Several studies have reported an effect of SNPs located in the IL18 promoter region on transcriptional activity16, 28, 29, 30 or IL-18 production by monocytes.31 Although there is a large heterogeneity between studies in the size of the fragments cloned, the various constructs, the cell lines and the SNPs studied, the haplotype harboring the T−105 allele (differently named according to studies) was repeatedly found associated with a decreased transcriptional activity. This effect was generally more easily detectable when the cell lines were challenged with LPS, PMA or other stimuli. This might explain why we did not detect any effect of the C-105T polymorphism alone. However, the C−105G+183 haplotype, which was in this study the haplotype associated with the lowest activity, was ignored in all previous studies that focused only on SNPs in the promoter.

The allelic imbalance experiments showing a lower IL18 gene expression associated with the C−105G+183 haplotype do not necessarily imply that the haplotype is functional by itself. This haplotype may act as a marker of a yet unidentified regulatory polymorphism in LD with it. Our molecular screening covered the regions of the gene a priori the most likely to be functional, and with 190 chromosomes screened, it had a power of 99.5% of detecting all polymorphisms with a minor allele frequency >0.01. However, we cannot rule out the possibility that a regulatory polymorphism located in an intron or at a longer distance of the IL18 gene was missed. Cis-acting regulatory elements have already been described to act on gene expression over a very long distance, more than 100 kb,32 but such interactions might be very difficult to analyze. Another interpretation might be that the haplotype itself is functional, for example by affecting the binding to transcription factors.
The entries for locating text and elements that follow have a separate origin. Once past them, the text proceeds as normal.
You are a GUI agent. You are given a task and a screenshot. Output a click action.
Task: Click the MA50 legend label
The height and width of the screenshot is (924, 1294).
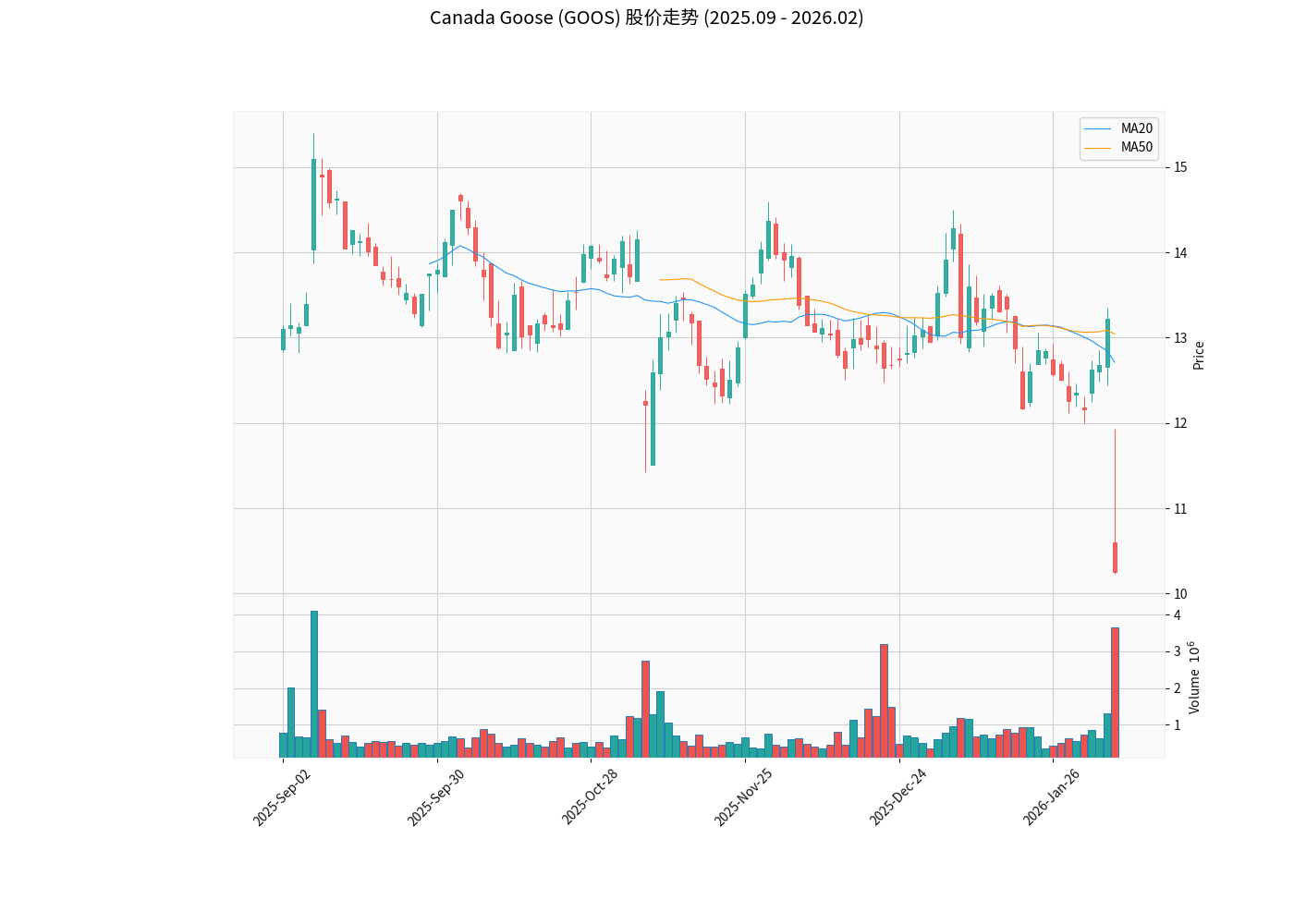(x=1136, y=147)
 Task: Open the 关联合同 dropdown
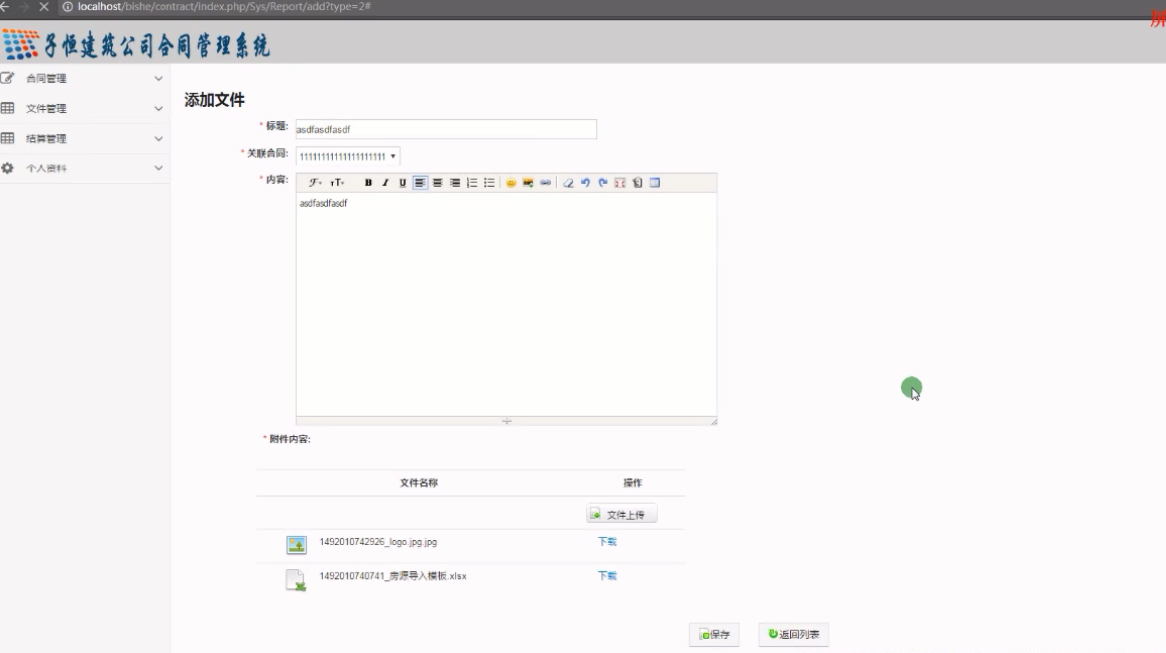point(348,156)
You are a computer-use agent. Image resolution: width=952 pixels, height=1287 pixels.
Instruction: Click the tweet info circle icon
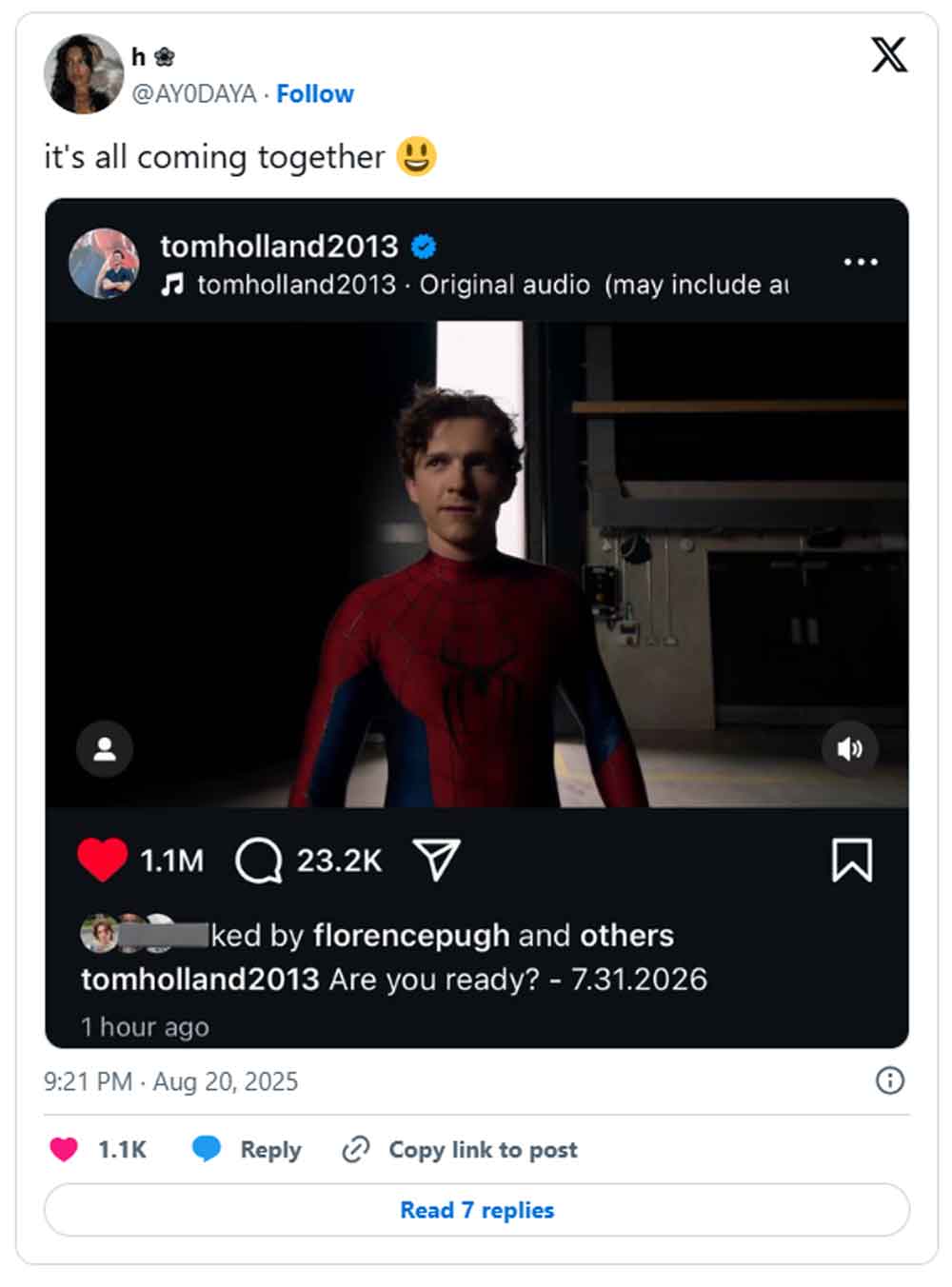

Although the A+183G SNP is located in 3′-UTR, it is possible that the 5′- and 3′-UTR interact in the regulation of the expression by a folding of the DNA strand. Finally, it must be kept in mind that the C-105T polymorphism belongs to a group of four polymorphisms in nearly complete association. One (T-119G) is located in the close vicinity of C-105T, whereas the two others (G-368C and T-1529C) are further upstream in 5′. It is not possible from our experiments to disentangle the effect of these four SNPs, or even to determine if it is their haplotypic combination which is functionally relevant.

In conclusion, we identified a haplotype that was consistently associated with lower IL18 expression levels, lower IL-18 circulating concentrations and a lower risk of cardiovascular death. Although the exact functional mechanisms remain to be elucidated, these results strongly reinforce the hypothesis of an etiologic role of IL-18 in atherosclerosis and its complications.